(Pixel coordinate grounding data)

=-=-=

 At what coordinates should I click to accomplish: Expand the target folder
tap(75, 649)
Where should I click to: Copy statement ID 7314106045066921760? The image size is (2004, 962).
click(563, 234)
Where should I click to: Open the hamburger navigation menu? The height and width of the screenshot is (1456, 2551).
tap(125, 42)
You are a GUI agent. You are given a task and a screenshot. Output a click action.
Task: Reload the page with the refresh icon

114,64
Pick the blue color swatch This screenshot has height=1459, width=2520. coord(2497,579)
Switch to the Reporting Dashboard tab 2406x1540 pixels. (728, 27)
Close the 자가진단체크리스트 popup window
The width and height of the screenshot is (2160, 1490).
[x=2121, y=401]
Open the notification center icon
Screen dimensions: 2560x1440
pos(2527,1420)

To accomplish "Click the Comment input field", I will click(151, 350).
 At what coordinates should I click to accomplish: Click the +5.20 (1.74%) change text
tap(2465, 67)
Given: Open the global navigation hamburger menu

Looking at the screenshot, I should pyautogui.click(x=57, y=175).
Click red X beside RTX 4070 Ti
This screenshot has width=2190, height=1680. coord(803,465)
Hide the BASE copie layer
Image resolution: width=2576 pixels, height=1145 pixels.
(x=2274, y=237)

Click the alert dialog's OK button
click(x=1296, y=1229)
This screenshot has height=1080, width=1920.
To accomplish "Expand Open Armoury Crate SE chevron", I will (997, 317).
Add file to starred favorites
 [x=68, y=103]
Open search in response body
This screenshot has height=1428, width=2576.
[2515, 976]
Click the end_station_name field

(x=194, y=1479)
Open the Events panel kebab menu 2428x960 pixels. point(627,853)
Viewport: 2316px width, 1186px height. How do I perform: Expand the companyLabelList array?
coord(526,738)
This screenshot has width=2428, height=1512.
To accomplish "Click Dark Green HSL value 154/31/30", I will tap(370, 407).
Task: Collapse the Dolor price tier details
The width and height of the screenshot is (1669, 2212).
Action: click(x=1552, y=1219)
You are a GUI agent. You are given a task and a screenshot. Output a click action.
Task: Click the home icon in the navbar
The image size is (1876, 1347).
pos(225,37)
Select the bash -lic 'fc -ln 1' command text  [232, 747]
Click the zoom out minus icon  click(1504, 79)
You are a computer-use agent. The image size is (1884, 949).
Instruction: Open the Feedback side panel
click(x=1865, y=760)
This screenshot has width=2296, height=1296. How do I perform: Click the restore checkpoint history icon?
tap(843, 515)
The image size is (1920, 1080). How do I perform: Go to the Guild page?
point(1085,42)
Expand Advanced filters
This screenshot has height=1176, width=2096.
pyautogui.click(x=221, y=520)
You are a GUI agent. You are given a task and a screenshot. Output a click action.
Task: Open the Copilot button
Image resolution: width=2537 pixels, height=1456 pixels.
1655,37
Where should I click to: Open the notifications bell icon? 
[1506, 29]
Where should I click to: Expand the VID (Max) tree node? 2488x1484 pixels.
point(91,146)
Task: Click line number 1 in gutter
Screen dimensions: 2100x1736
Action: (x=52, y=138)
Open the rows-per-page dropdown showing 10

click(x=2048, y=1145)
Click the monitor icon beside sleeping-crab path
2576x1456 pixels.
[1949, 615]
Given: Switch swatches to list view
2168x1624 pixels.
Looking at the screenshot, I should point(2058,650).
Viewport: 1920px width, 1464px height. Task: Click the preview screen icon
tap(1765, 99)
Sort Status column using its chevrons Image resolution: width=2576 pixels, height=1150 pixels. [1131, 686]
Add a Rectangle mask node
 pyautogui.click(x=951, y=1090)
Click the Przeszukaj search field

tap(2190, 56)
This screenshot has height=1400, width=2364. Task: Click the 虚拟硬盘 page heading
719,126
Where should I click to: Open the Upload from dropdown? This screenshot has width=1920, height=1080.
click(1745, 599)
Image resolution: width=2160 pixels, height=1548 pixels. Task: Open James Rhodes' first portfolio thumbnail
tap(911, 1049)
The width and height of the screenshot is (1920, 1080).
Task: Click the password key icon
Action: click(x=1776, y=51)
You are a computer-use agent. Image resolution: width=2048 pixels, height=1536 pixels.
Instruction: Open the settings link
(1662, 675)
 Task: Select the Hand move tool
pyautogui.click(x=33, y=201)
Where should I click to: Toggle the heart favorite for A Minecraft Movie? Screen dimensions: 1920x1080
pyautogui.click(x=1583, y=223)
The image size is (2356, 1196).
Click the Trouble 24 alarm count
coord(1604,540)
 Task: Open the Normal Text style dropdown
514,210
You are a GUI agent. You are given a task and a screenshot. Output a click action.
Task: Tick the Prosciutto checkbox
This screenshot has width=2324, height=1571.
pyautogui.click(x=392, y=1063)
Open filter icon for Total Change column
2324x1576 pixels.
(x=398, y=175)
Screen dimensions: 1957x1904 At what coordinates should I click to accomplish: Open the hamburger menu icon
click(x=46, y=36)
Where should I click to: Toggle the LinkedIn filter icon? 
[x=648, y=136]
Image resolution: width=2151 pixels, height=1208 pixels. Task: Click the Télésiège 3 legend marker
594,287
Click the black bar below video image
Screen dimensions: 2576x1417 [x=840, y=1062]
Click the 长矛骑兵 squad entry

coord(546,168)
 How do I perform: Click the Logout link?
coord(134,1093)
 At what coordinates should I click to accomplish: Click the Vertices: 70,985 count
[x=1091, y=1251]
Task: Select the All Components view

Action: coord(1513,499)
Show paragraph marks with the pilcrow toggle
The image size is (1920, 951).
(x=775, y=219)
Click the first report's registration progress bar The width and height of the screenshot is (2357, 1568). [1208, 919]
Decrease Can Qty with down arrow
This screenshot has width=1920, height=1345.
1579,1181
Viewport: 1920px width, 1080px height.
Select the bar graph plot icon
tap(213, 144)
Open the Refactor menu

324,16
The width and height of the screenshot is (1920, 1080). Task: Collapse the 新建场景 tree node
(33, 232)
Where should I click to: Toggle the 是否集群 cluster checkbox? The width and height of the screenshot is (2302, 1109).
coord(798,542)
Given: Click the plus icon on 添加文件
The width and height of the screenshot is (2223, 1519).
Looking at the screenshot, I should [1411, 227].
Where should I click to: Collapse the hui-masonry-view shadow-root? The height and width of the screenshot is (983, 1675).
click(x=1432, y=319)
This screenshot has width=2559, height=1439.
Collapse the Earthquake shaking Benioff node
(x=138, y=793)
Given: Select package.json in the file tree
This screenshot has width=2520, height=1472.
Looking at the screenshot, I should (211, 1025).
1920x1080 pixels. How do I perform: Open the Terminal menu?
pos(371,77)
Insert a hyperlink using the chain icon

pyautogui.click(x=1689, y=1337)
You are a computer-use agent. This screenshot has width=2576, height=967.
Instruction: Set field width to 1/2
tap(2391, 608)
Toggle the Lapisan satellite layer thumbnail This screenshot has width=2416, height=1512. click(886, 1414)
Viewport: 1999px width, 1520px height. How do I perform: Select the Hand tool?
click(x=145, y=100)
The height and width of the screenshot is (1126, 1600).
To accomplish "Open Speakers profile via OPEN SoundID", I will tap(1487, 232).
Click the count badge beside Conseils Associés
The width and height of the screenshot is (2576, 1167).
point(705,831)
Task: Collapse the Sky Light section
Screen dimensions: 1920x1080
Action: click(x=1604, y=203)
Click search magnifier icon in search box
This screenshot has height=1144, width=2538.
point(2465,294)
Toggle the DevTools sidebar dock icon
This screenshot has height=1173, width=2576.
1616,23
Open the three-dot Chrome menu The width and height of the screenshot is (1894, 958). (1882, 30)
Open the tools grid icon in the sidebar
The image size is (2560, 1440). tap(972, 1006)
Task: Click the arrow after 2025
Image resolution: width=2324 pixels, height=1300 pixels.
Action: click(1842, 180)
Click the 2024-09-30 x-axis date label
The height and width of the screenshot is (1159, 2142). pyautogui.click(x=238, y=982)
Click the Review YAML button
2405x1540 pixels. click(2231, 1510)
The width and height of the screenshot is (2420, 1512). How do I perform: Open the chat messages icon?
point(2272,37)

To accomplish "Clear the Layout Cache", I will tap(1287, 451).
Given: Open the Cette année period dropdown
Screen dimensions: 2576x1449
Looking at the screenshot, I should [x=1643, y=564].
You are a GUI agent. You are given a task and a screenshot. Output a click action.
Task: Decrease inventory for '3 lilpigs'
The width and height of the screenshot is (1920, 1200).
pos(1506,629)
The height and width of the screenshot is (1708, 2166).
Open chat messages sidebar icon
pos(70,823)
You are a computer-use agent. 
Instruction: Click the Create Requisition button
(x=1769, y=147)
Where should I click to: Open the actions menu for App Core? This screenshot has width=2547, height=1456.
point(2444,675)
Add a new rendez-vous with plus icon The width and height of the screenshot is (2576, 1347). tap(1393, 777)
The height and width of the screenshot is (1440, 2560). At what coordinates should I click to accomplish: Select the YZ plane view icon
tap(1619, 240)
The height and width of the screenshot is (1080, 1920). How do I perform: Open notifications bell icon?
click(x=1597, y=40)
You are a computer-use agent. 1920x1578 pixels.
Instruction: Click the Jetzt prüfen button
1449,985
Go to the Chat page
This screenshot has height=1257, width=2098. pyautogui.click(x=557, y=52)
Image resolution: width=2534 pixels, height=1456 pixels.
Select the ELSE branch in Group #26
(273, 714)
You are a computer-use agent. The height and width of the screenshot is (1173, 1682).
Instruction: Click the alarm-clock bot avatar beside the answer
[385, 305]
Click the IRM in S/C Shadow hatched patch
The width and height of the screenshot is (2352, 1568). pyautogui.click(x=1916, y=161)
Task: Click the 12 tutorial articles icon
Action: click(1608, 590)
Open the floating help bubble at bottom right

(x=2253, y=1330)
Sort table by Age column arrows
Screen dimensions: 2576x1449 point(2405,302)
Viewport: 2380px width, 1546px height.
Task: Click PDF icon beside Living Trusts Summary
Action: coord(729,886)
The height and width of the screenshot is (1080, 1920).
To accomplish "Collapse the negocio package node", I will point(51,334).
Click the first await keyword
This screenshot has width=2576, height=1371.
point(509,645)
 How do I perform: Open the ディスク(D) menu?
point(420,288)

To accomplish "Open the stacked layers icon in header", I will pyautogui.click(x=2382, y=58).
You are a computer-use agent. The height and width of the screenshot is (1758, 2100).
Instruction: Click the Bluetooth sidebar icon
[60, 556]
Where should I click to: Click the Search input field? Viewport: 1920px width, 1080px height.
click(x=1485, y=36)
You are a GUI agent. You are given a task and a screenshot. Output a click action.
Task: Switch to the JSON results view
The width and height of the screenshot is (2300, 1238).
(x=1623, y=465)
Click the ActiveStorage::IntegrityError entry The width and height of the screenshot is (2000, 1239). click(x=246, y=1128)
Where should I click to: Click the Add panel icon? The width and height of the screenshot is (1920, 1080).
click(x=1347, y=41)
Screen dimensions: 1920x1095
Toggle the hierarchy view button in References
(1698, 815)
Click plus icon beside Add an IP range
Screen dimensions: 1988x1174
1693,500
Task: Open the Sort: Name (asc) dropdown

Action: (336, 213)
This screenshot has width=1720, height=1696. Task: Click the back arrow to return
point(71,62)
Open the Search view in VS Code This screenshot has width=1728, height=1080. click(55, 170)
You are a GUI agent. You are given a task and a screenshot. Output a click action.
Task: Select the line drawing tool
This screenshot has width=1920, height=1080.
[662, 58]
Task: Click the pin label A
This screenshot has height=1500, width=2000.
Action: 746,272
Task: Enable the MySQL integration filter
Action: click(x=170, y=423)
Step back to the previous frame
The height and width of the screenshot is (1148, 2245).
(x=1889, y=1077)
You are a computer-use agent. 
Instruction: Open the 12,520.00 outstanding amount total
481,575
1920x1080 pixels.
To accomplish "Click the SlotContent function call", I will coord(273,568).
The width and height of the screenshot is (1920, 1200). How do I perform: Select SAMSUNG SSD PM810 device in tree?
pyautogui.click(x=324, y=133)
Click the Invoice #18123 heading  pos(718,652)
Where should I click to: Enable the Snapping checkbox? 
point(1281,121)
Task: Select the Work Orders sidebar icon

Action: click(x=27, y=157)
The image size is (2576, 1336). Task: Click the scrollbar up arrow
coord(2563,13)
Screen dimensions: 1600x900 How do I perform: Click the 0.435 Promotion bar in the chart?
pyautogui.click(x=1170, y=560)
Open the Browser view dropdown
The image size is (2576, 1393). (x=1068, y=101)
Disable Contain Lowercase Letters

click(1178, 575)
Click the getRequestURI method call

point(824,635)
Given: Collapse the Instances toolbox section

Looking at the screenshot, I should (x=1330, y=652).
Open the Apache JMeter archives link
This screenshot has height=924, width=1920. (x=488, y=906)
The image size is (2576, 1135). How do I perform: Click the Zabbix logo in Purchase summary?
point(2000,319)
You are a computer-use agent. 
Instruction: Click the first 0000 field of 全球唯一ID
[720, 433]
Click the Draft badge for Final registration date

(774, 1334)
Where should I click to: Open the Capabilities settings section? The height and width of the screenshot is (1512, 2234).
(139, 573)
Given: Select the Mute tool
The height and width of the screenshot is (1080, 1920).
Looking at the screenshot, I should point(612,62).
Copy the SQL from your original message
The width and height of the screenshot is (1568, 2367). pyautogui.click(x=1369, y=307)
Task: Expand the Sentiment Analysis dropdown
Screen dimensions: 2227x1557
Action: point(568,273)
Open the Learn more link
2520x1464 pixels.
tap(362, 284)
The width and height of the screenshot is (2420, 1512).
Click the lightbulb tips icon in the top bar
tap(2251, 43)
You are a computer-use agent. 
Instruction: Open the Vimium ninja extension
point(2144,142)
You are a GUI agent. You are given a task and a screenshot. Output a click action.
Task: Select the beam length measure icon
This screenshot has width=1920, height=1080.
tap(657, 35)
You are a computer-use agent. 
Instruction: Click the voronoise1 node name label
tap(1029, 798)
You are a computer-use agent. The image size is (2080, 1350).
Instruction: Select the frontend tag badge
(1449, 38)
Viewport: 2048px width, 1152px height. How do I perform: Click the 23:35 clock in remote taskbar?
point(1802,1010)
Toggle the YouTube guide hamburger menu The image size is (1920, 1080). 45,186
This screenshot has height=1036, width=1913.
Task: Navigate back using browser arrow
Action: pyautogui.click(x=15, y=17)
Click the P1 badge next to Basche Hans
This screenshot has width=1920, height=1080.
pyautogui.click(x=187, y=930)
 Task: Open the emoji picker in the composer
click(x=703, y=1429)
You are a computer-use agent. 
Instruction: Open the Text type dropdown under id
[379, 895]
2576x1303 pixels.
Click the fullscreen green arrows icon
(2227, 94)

=-=-=

Task requirements:
All lines in the data above from the one with "The width and height of the screenshot is (2223, 1519)." through the one with "This screenshot has width=2559, height=1439." must be repeated exactly, and no others.

Reply:
The width and height of the screenshot is (2223, 1519).
Looking at the screenshot, I should [1411, 227].
Where should I click to: Collapse the hui-masonry-view shadow-root? The height and width of the screenshot is (983, 1675).
click(x=1432, y=319)
This screenshot has width=2559, height=1439.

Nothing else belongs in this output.